Надеждин ушел неприметно. О кончине страстного публициста, поколебавшего когда-то умы, промолчали газеты, о ней не узнали ни ученики, ни друзья, ни даже враги. Стояла середина суровой зимы. В промороженных улицах бесновалась метель, волны снега пробегали сильными струями в ущельях между домами, стоявшими в плотном строю. Три человека, пряча лица в поднятый воротник, шли поспешно за гробом того, кто был кумиром одного поколения.
О той печальной процессии ему рассказали позднее, и по прихоти памяти он слышал голос того, кто был мертв, однако в тех давних, точно бы отошедших словах по-прежнему таилось пророчество. Его и тогда, когда сидел в первом ряду, и ещё больше теперь, в бессонную ночь, тревожил неумолимый укоризненный смысл этих странно-решительных слов. Сам он так однозначно и наотрез рассуждать не умел.
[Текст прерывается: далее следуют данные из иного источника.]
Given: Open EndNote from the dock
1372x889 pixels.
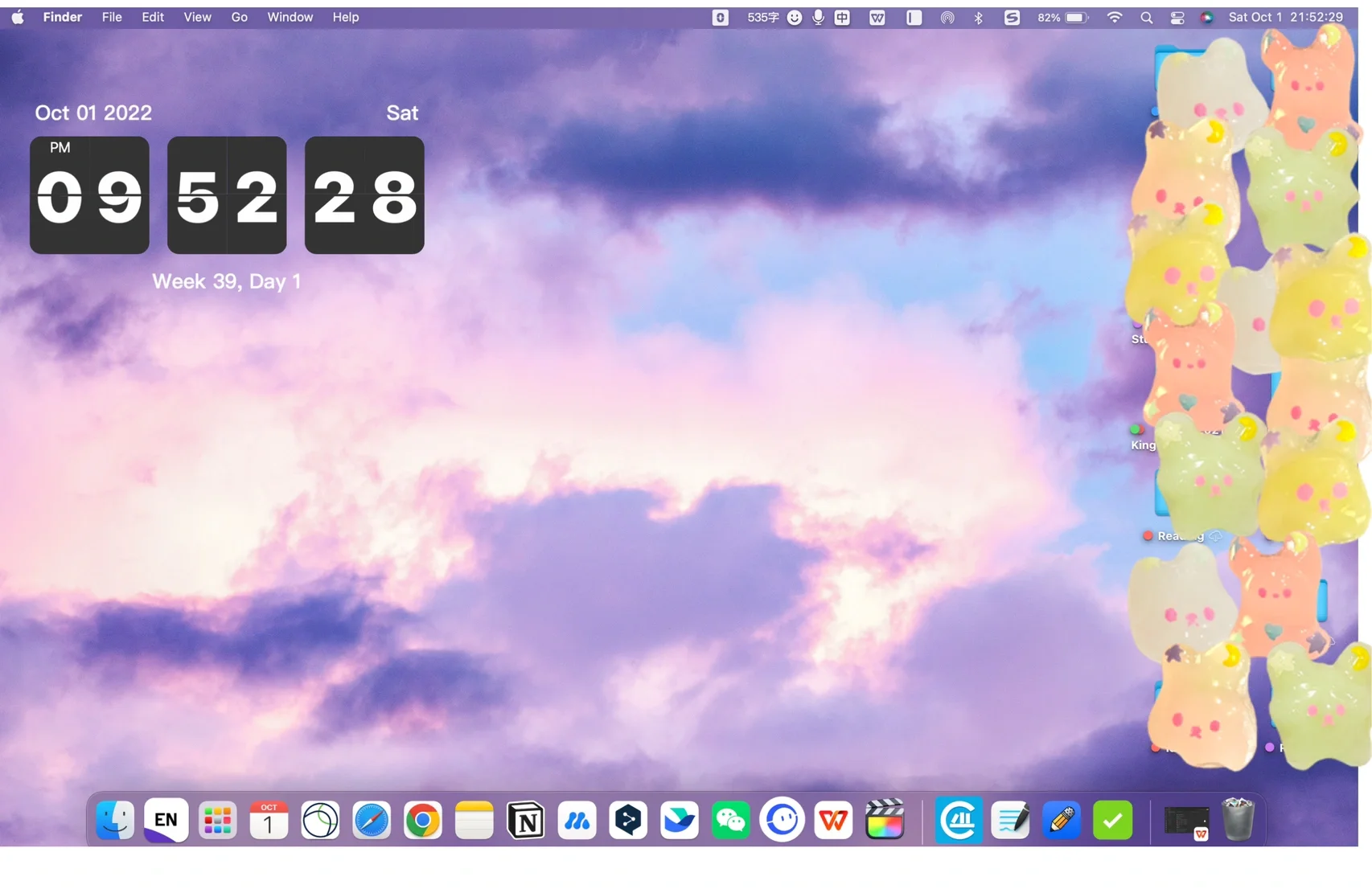Looking at the screenshot, I should pos(166,821).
Ещё в те времена, на лекциях третьего курса, он внимательно и растерянно слушал, робея спросить, не в состоянии подойти к учителю ближе, страшась и желая более обстоятельных разъяснений.
И вот опять что-то враждебное, личное мерещилось в тех обличительных гневных речах, и он, точно спеша наверстать, что тогда пропустил, заговорил как с живым, и взволнованные слова прошелестели беззвучно:
– Вы, Николай Иванович, может быть, правы, то есть решительно правы, что только национальность дает писателю его колорит, его оригинальность и силу, чужое, то есть и самое лучшее в нем, способно всего лишь украсить, дополнить, а натура, именно натура-то и должна быть своя, родовая, из дальних, но властных, обильных криниц наших предков, и каждому суждено зачерпнуть из этого родника…
Он подумал, что всё это истинно так, что в неразрывной цепи поколений не бывает иначе, но тут же с испугом, печально спросил:
– А может, и у меня по-славянски нестойкая воля? Может быть, правду мне говорят, может быть, и во мне сидит хоть немного Ильи Ильича? Может быть, я слишком близко пришелся к национальному корню, оттого и не слажу с собой, отходчив от этого в замыслах, нерешителен в средствах, незакончен в поступках?.. Ведь я, без сомнения, русский…
Он так и впился глазами в окружающий сумрак. Он привстал, привалился боком к стене. Взгляд его что-то искал, о чем-то кричал. О помощи ли, о прощении ли был этот крик?
На ковре зеленела полоска лунного света. На столе громоздились бумаги. Одежда валялась на креслах.
Он задумался, силясь раз навсегда понять и решить. Нет, он не судил себя суровым судом своей совести: такой суд казался ему запоздалым или до времени, когда уже судят себя последним судом.
Скорее всего, размышлением он пытался смягчить, остудить в душе своей чувство вины.
Даже оказаться Обломовым он был бы искренне рад: тогда во всех его неудачах была бы виновата натура, и он мог бы спокойно уснуть, покорившись судьбе.
И он придирчиво проверял, ища отголосков, следов, хотя бы слабых намеков, и наконец с тоской облегченья сквозь зубы пробормотал:
– Халат и туфли, точно, обломовские.